→ **Your instructions**: When you reach the line holding "Image resolution: width=800" in the material below, return that line and each one after it, word for word, with the pictures dropped.

-- Provided information follows --

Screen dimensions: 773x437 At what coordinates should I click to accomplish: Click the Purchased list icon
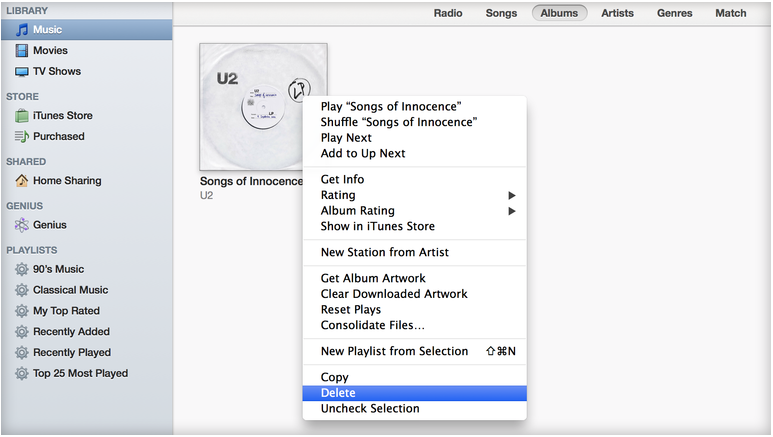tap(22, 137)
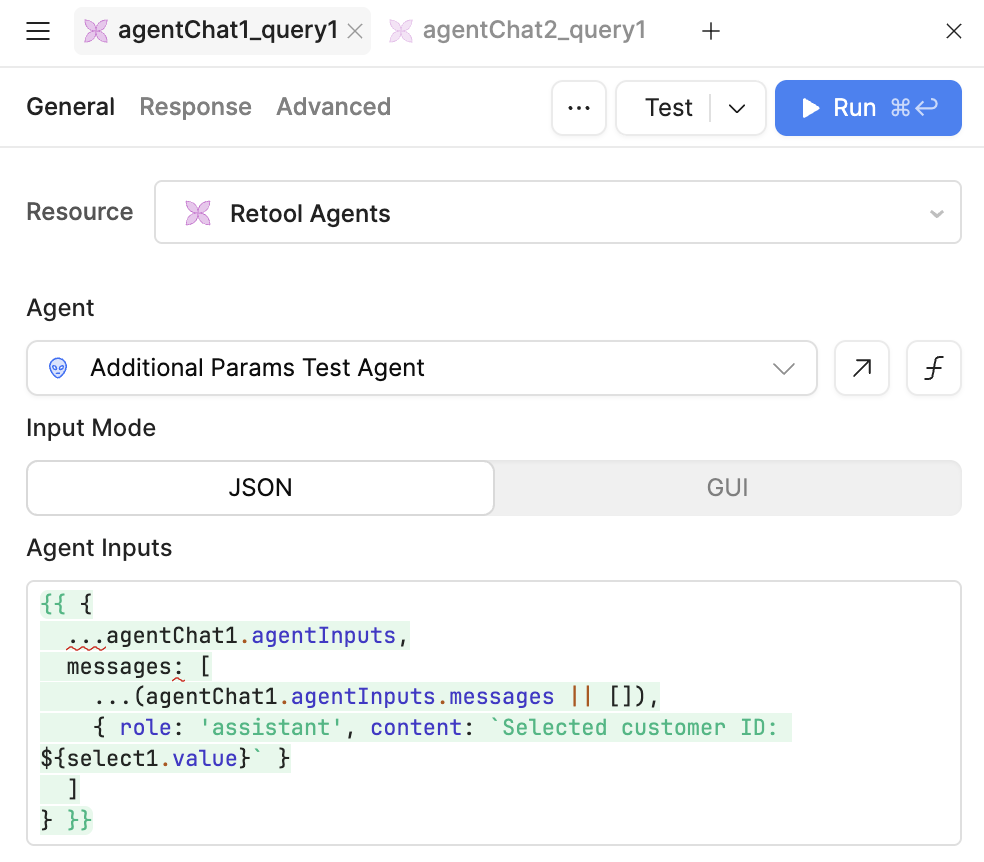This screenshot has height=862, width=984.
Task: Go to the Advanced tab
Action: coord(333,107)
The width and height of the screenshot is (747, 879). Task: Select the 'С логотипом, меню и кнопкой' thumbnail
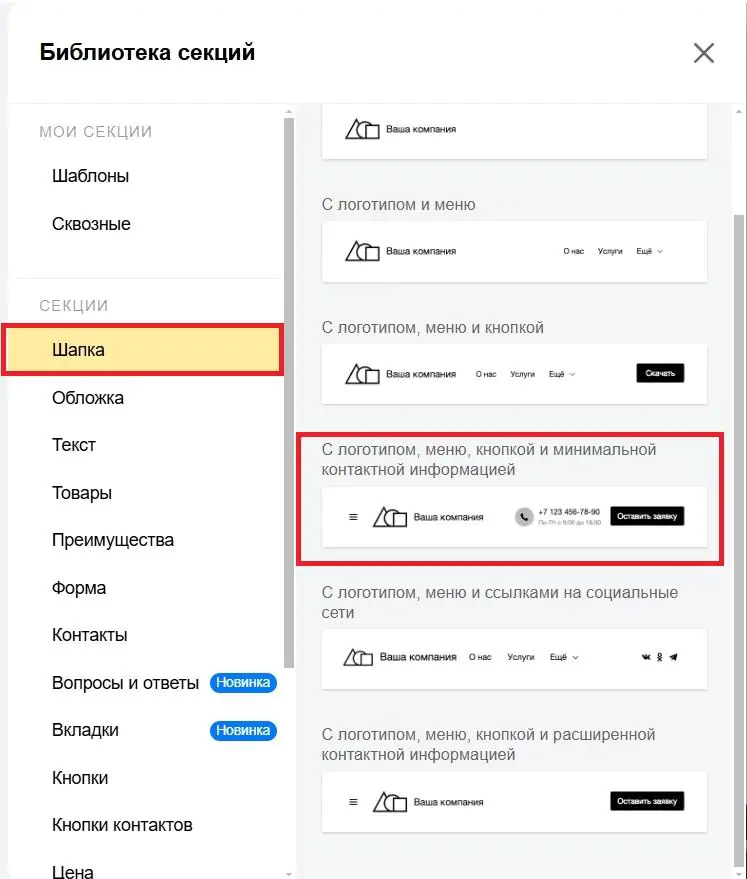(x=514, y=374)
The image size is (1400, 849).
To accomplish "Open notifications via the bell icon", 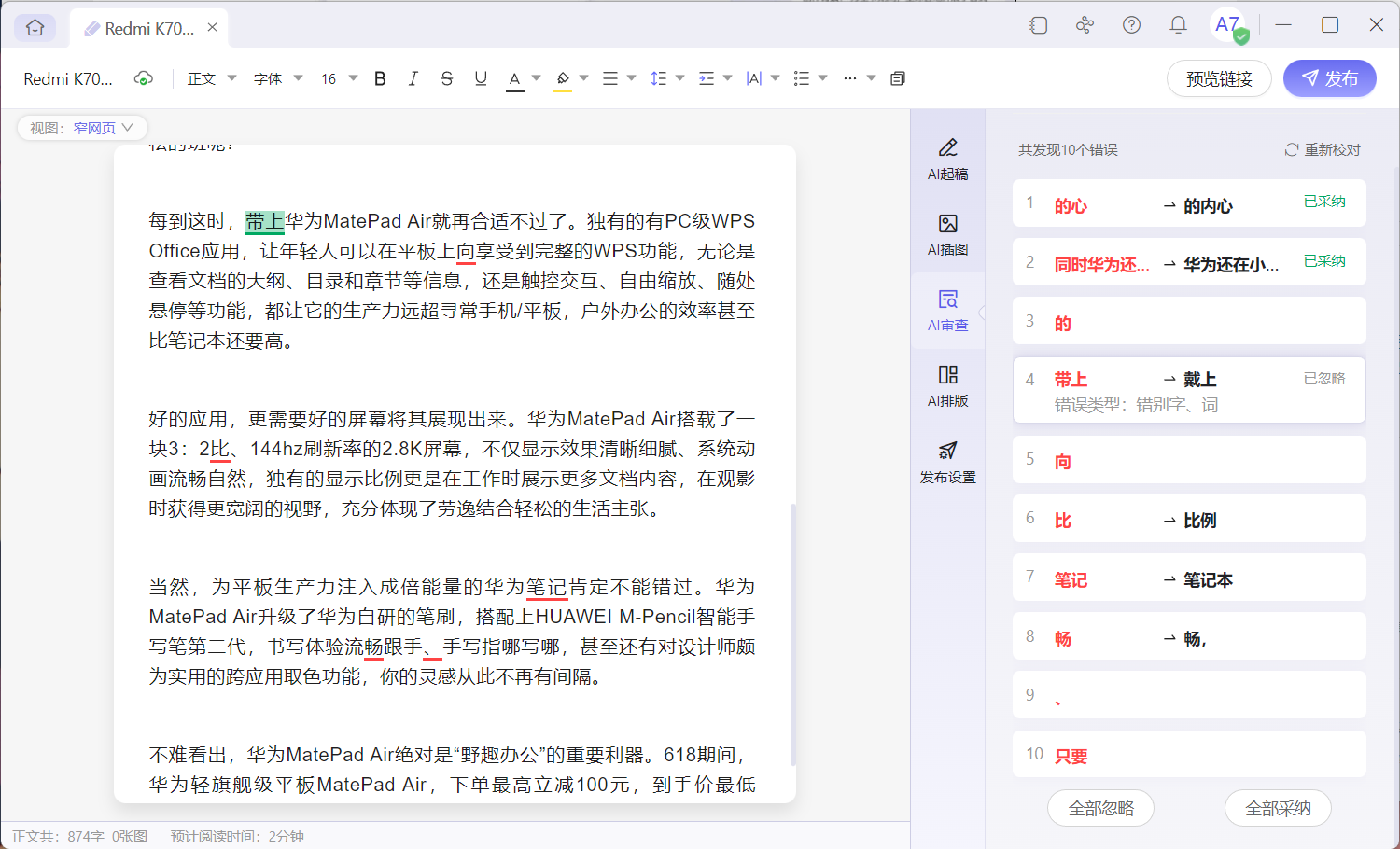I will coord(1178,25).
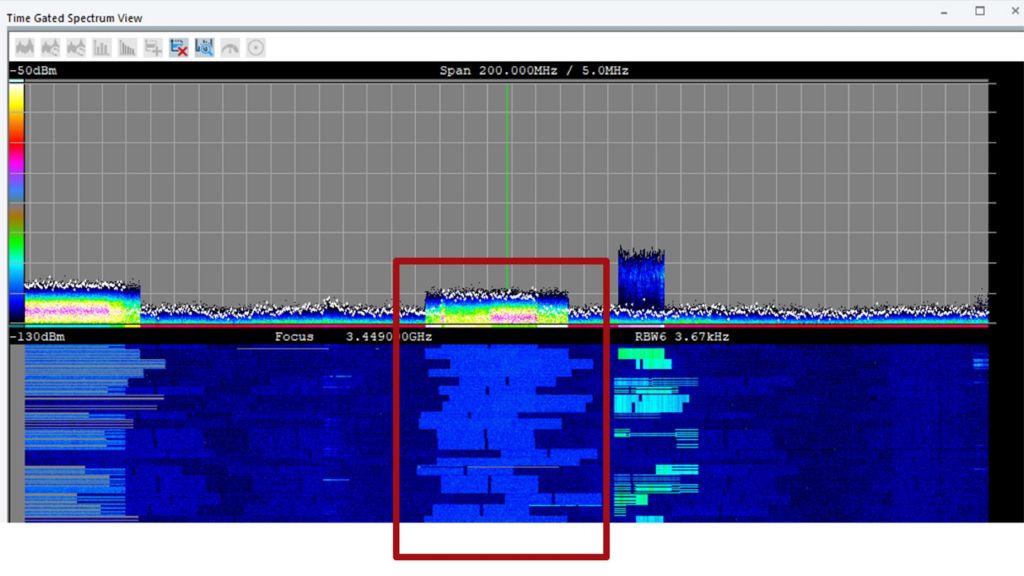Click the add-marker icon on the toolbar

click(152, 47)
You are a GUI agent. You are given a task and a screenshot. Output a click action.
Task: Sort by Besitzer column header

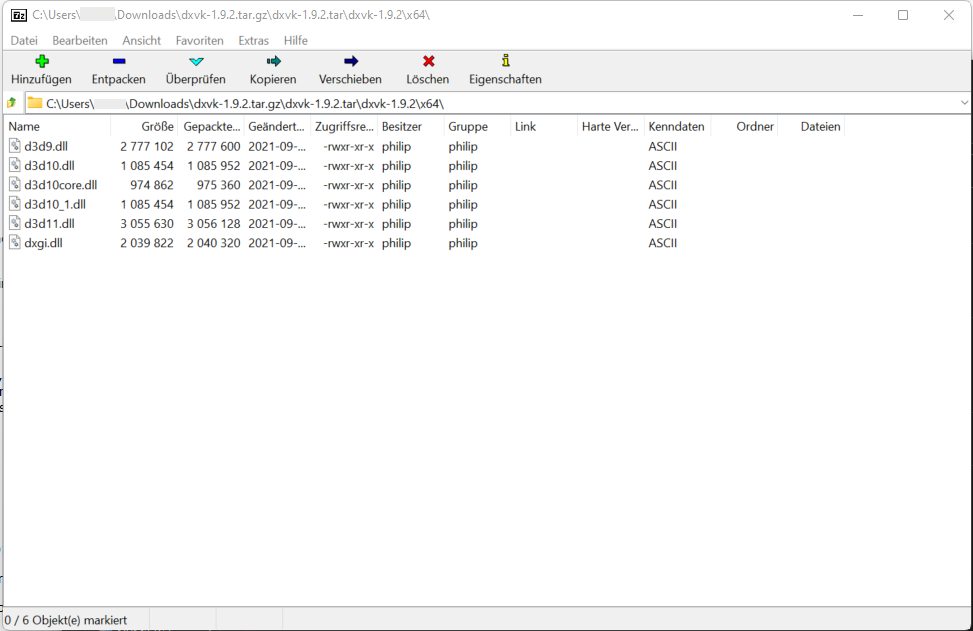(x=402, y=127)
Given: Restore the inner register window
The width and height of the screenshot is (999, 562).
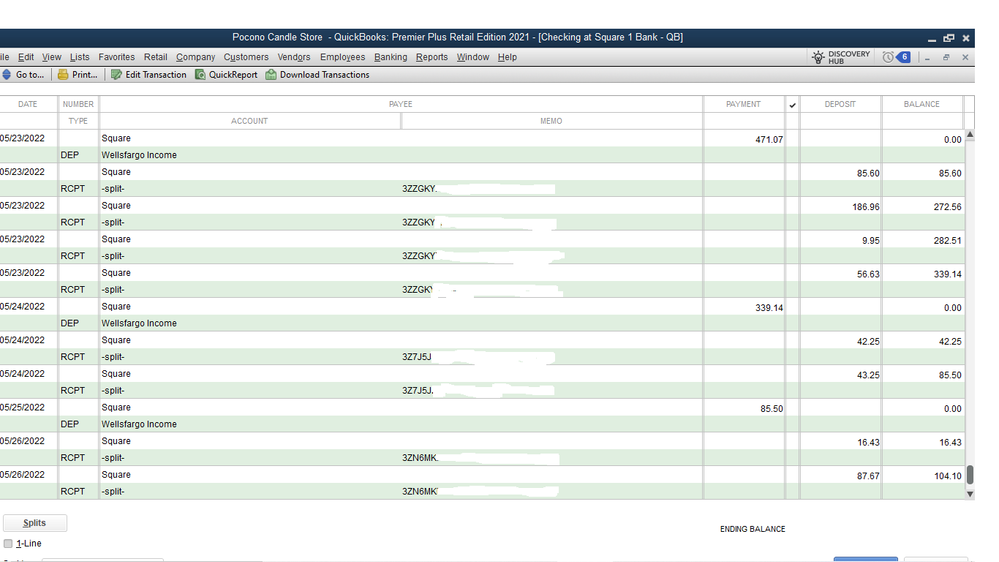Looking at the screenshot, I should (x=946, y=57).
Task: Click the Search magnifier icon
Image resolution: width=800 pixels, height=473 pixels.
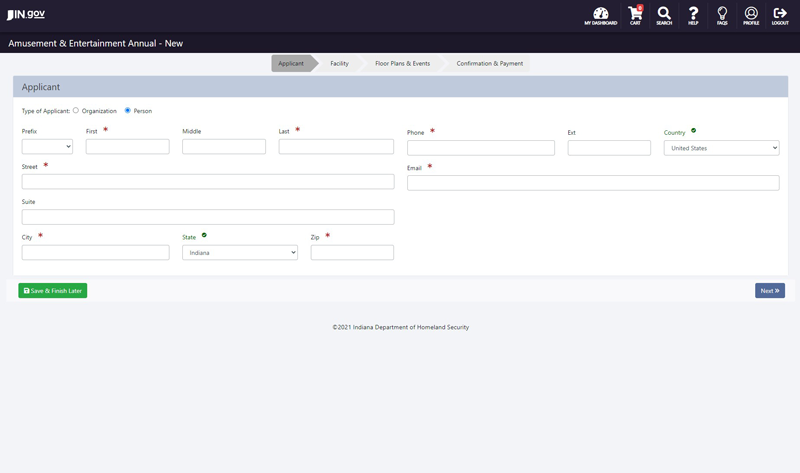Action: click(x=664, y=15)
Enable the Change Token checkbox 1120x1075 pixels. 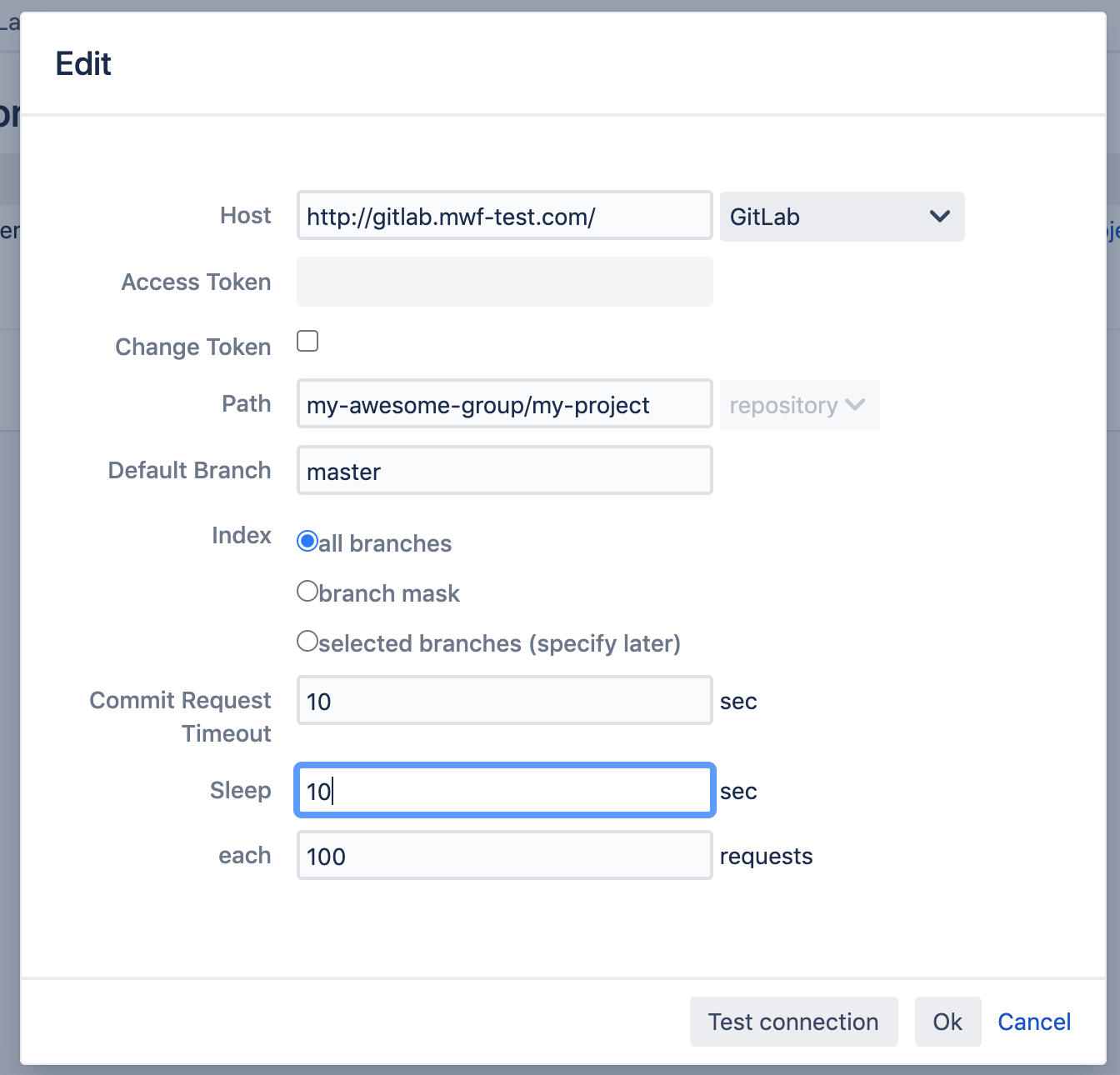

-- Provided information concluded --

→ **Result below**:
Image resolution: width=800 pixels, height=473 pixels.
Action: click(x=664, y=15)
Enable the Change Token checkbox 1120x1075 pixels. 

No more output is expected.